### [Consigne 1]
Recopiez le passage de la présentation du recueil de Günther Anders allant de « Recueil de textes » jusqu'à « frapper leur entendement. » inclus, en y substituant « contemporains » à « voisins ».
### [Consigne 2]
Reprenez la présentation du recueil de Günther Anders après sa dernière phrase et poursuivez-la.

Recueil de textes initialement parus entre 1958, date de son premier voyage à Hiroshima, et 1967, qui prolongent L’OBSOLESCENCE DE L’HOMME (1956). Face à la nouvelle situation dans laquelle l’explosion des premières bombes atomiques nous a placé, Günther Anders analyse ce que « vivre avec la bombe » signifie, la nature de notre « aveuglement face à l’apocalypse » et suggère quelques moyens pour en sortir.
L’AVENIR PLEURÉ D’AVANCE (1964)
Où il reprend de façon métaphorique l’histoire de Noé qui, incapable de convaincre ses voisins de l’imminence du déluge, enfreint des interdits en portant le deuil et en récitant le kaddish pour les morts à venir, afin d’éveiller leur curiosité et de frapper leur entendement.
LE SAUT (1958)
Où il dénonce l’absurdité liée à notre nouveau « statut divin », celui d’avoir entre les mains « le pouvoir apocalyptique de décider de l'existence ou de la non-existence de l'espèce humaine (et probablement même de toute vie terrestre) ». Dès lors, le comparatif a perdu toute signification ; l’infini a trouvé une limite ; l’impossibilité de se comporter de façon morale est avéré puisque « “posséder“, c’est déjà “utiliser“ (et “faire chanter“, en l’occurence) » ; les États qui disposent de la toute-puissance est aussi totalement impuissant. Impossible de reprendre ici l’intégralité de ses démonstrations toutes d’une grande lucidité, ni son implacable analyse de la « théologie atomique », dont la conclusion pourrait être : « Il n’y a rien de plus déraisonnable que de spéculer sur la raison. »
SUR LA RESPONSABILITÉ AUJOURD’HUI (1959)

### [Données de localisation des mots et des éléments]

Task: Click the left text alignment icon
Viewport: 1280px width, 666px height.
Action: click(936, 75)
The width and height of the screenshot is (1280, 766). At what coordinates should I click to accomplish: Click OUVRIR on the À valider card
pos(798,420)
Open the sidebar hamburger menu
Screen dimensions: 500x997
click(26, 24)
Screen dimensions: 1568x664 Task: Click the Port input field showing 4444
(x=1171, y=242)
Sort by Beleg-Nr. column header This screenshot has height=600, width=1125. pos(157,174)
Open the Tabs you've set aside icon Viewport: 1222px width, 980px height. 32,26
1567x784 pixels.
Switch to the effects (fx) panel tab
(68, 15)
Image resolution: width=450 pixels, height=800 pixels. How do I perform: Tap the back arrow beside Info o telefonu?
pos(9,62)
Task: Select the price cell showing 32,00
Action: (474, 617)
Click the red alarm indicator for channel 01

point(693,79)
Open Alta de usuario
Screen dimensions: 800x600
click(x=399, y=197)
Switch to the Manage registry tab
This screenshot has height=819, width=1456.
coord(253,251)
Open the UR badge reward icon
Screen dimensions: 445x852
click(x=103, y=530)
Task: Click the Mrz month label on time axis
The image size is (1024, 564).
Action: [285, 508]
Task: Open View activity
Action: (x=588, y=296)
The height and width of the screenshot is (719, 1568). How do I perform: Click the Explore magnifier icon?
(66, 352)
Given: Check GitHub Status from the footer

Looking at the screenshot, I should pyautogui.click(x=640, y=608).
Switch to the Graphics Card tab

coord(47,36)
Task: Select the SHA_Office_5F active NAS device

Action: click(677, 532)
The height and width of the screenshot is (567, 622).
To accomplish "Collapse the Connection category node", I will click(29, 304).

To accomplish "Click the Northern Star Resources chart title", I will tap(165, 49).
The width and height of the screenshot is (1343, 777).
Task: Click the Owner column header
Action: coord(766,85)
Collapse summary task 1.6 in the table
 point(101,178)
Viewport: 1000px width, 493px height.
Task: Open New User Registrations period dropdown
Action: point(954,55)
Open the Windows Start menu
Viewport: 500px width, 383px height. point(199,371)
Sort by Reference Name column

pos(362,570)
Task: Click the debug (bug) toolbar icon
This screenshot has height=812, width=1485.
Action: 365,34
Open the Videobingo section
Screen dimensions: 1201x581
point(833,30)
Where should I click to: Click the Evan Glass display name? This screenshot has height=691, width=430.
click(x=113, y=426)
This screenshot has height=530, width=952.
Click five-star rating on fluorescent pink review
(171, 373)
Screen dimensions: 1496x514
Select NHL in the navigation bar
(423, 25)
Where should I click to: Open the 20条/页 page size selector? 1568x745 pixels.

### [Réponse rédigée 1]
Recueil de textes initialement parus entre 1958, date de son premier voyage à Hiroshima, et 1967, qui prolongent L’OBSOLESCENCE DE L’HOMME (1956). Face à la nouvelle situation dans laquelle l’explosion des premières bombes atomiques nous a placé, Günther Anders analyse ce que « vivre avec la bombe » signifie, la nature de notre « aveuglement face à l’apocalypse » et suggère quelques moyens pour en sortir.
L’AVENIR PLEURÉ D’AVANCE (1964)
Où il reprend de façon métaphorique l’histoire de Noé qui, incapable de convaincre ses contemporains de l’imminence du déluge, enfreint des interdits en portant le deuil et en récitant le kaddish pour les morts à venir, afin d’éveiller leur curiosité et de frapper leur entendement.

### [Réponse rédigée 2]
Certainement l’article le plus intéressant de ce recueil. Le refus de participer à un emploi « parce que nous avons pris conscience que ce qu’on nous demande d’y faire est irresponsable, est impératif mais insuffisant, car le travail continuera sans nous et nous n’aurons rien empêché, seulement obtenu « l’assurance de [notre] propre impeccabilité ». Günther Anders s’en prend également à la « division du travail » qui cherche à contenir notre conscience à notre domaine de compétence. « Si l'État dans lequel vous vivez se dit démocratique, c'est précisément parce qu'il vous garantit le droit – peu importe que vous ayez choisi d'être cordonnier, médecin, mineur, directeur d'usine, ouvrier ou étudiant – de prendre part à des décisions qui n'ont rien à voir avec votre domaine de compétence. Celui qui limite la conscience du citoyen au domaine de compétence qui lui a été attribué, à l'emploi qu'il occupe et au champ sur lequel porte son travail, remplace la conscience par un simple zèle qui pourrait tout aussi bien faire merveille dans un camp d'extermination et qui y a d'ailleurs fait merveille. » « Puisque nous n'avons aucune raison de supposer que les frontières “consciencieusement“ tracées de la division du travail doivent leur existence et leur localisation à des principes moraux, la fonction décisive de notre conscience morale consiste à ignorer ces limites entre compétences. »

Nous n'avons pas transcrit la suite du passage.